From: Peter Zijlstra
Date: Wed Oct 07 2020 - 07:51:14 EST


On Wed, Oct 07, 2020 at 12:20:41PM +0200, Florian Weimer wrote:
> * Peter Zijlstra:

> > A branch that cannot be optimized away and prohibits lifting stores
> > over. One possible suggestion would be allowing the volatile keyword as
> > a qualifier to if.
> >
> > x = *foo;
> > volatile if (x > 42)
> > *bar = 1;
> >
> > This would tell the compiler that the condition is special in that it
> > must emit a conditional branch instruction and that it must not lift
> > stores (or sequence points) over it.
>
> But it's not the if statement, but the expression in it, right?

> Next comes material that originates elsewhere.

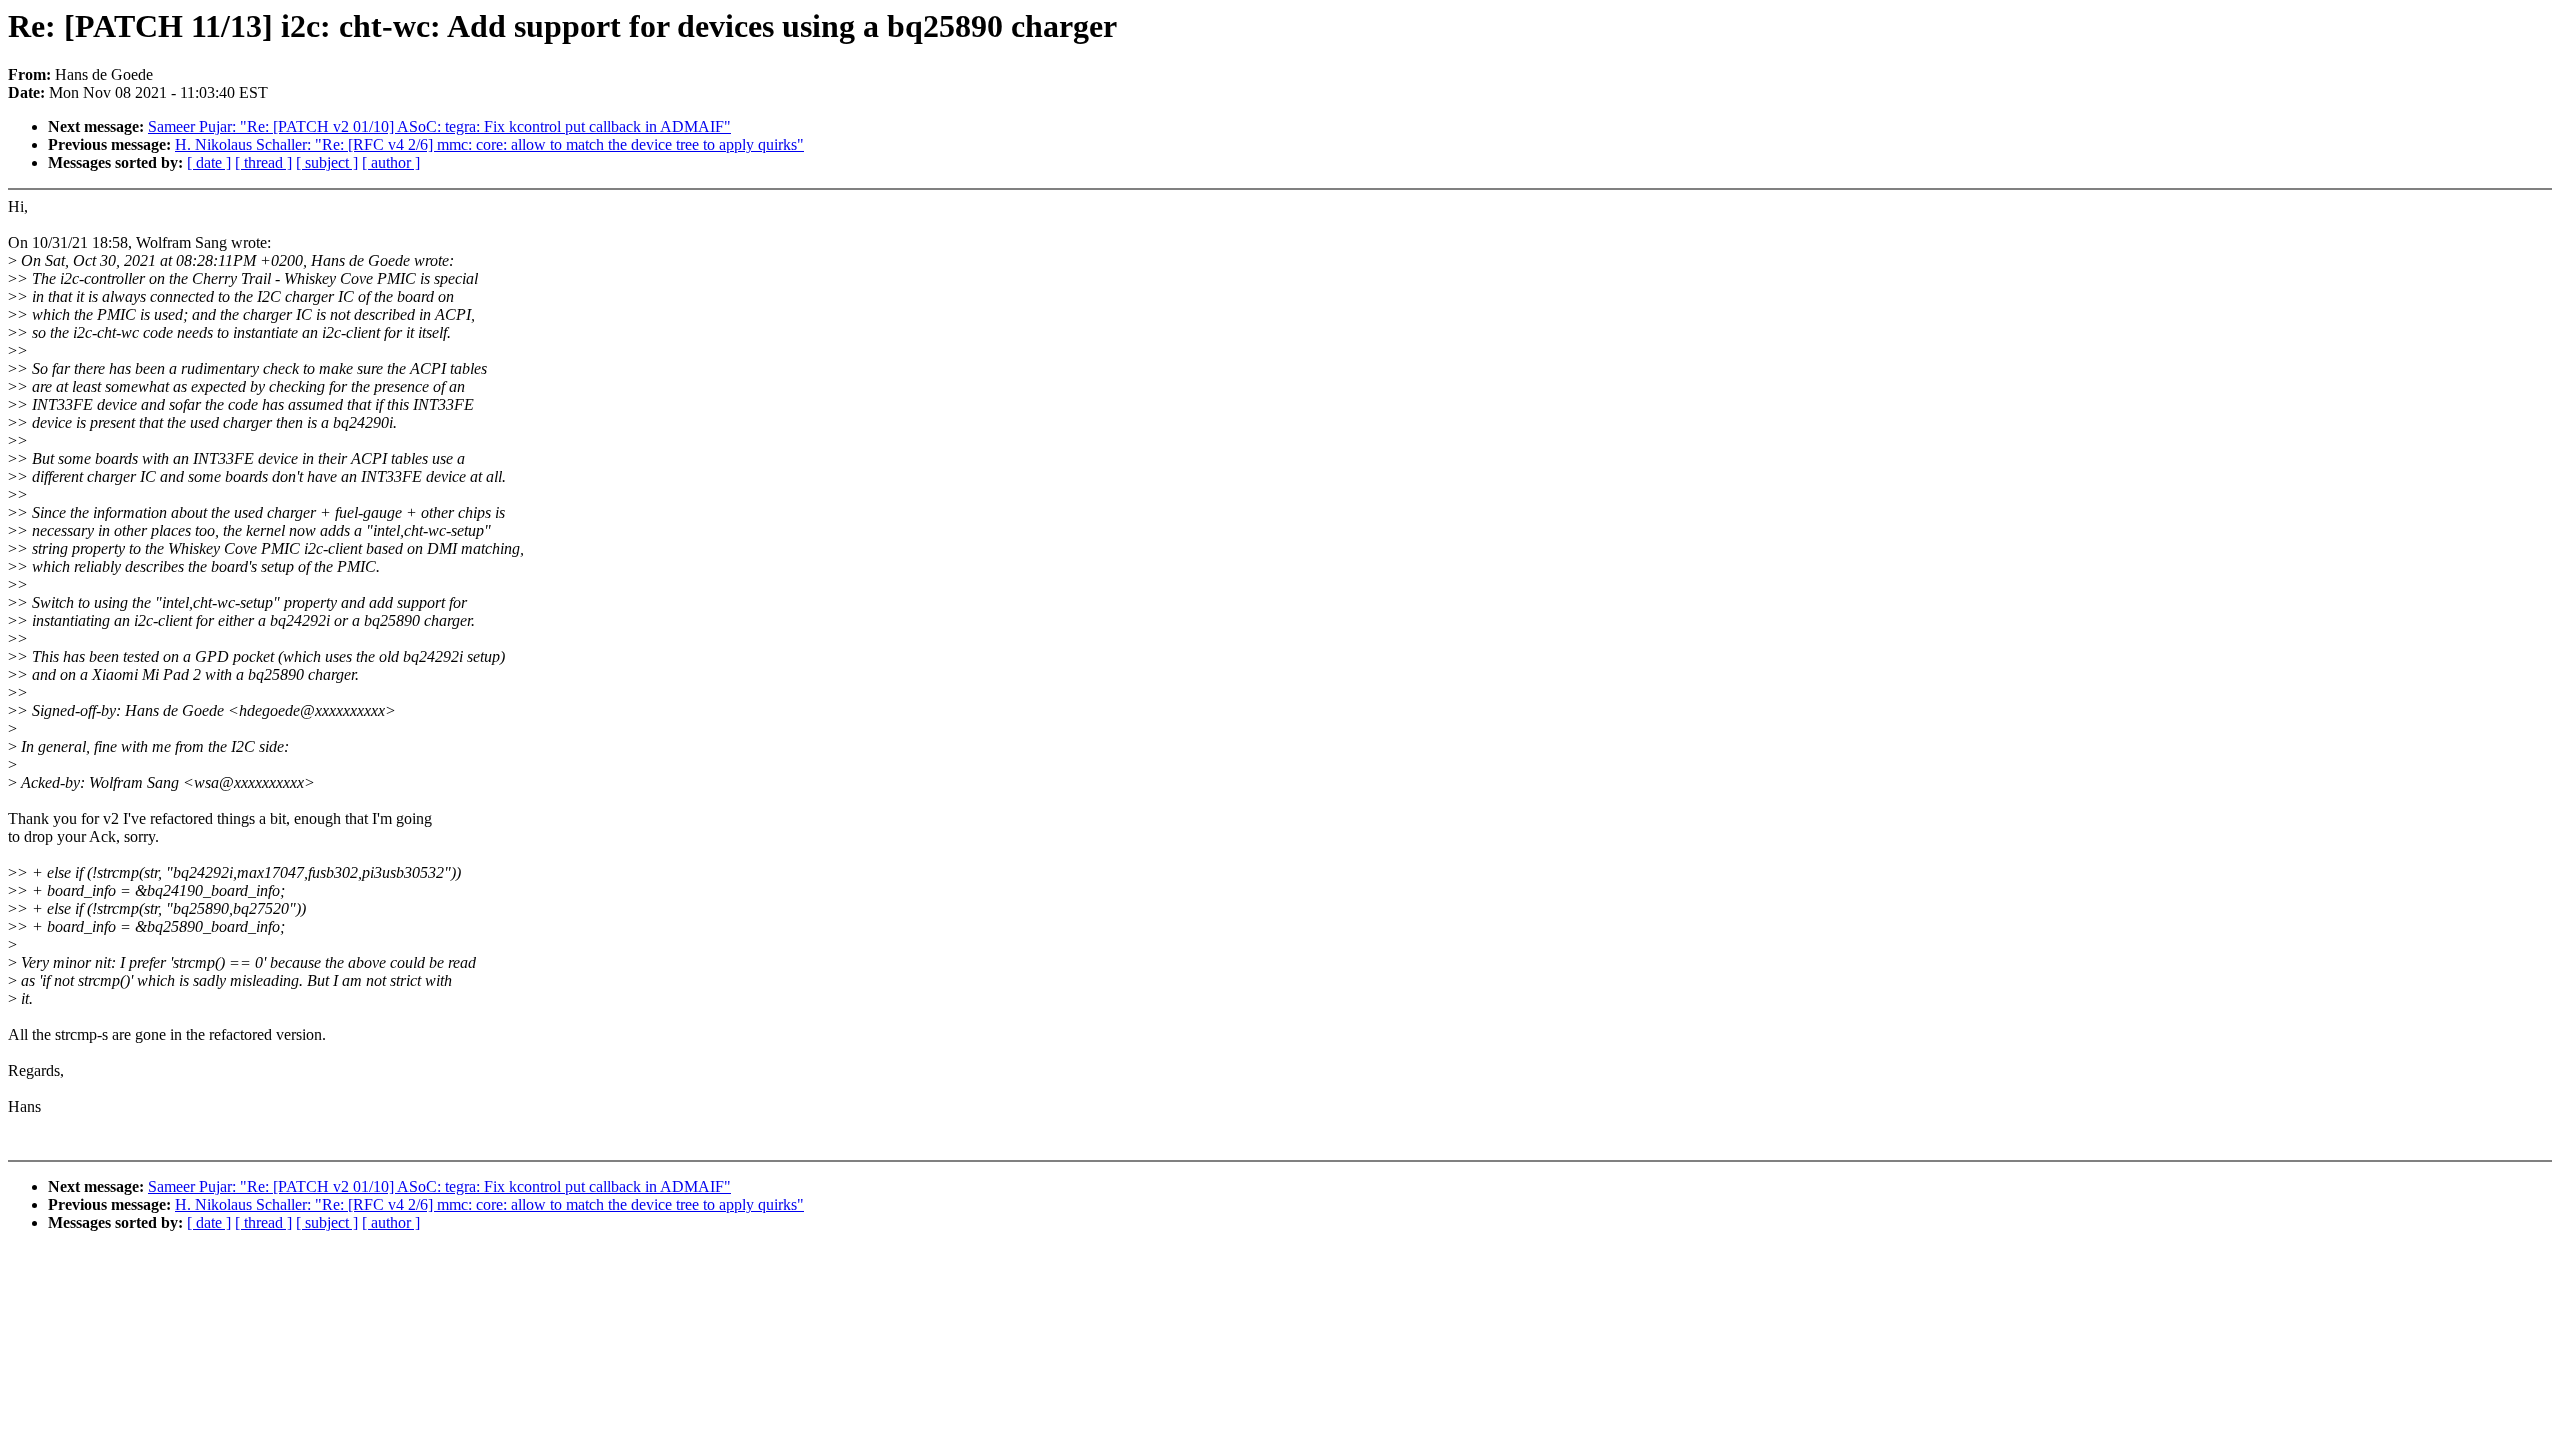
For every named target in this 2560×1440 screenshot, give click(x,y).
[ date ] (209, 162)
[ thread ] (263, 162)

No, it *IS* the if statement, the magic is a conditional branch
instruction and the fact that CPUs are not allowed to speculate stores
(which would lead to instant OOTA).

> So this would not be a valid transformation:
>
> x = *foo;
> bool flag = x > 42;
> volatile if (flag)
> *bar = 1;

It would be valid, it still ensures the load of *foo happens before the
store of *bar.

> And if we had this:
>
> unsigned x = *foo;
> volatile if (x >= 17 && x < 42)
> *bar = 1;
>
> Would it be valid to transform this into (assuming that I got the
> arithmetic correct):
>
> unsigned x = *foo;
> volatile if ((x - 17) < 25)
> *bar = 1;
>
> Or would this destroy the magic because arithmetic happens on the value
> before the comparison?

Nope, that'd still be good. The critical part is that the resolution of
the conditional branch depend on the load. All these transformations
preserve that.

So we use the data dependency between the load and the branch
instruction coupled with the inability to speculate stores, to generate
a LOAD to STORE ordering.

> >> But not using READ_ONCE and WRITE_ONCE?
> >
> > I'm OK with READ_ONCE(), but the WRITE_ONCE() doesn't help much, if
> > anything. The compiler is always allowed to lift stores, regardless of
> > the qualifiers used.
>
> I would hope that with some level of formalization, it can be shown that
> no additional synchronization is necessary beyond the load/conditional
> sequence.

Agreed. Those are the critical part, the tricky bit is ensuring the
compiler doesn't lift stuff over the condition.

> >> I think in GCC, they are called __atomic_load_n(foo, __ATOMIC_RELAXED)
> >> and __atomic_store_n(foo, __ATOMIC_RELAXED). GCC can't optimize relaxed
> >> MO loads and stores because the C memory model is defective and does not
> >> actually guarantee the absence of out-of-thin-air values (a property it
> >> was supposed to have).
> >
> > AFAIK people want to get that flaw in the C memory model fixed (which to
> > me seemd like a very good idea).
>
> It's been a long time since people realized that this problem exists,
> with several standard releases since then.

I've been given to believe it is a hard problem. Personally I hold the
opinion that prohibiting store speculation (of all kinds) is both
necesary and sufficient to avoid OOTA. But I have 0 proof for that.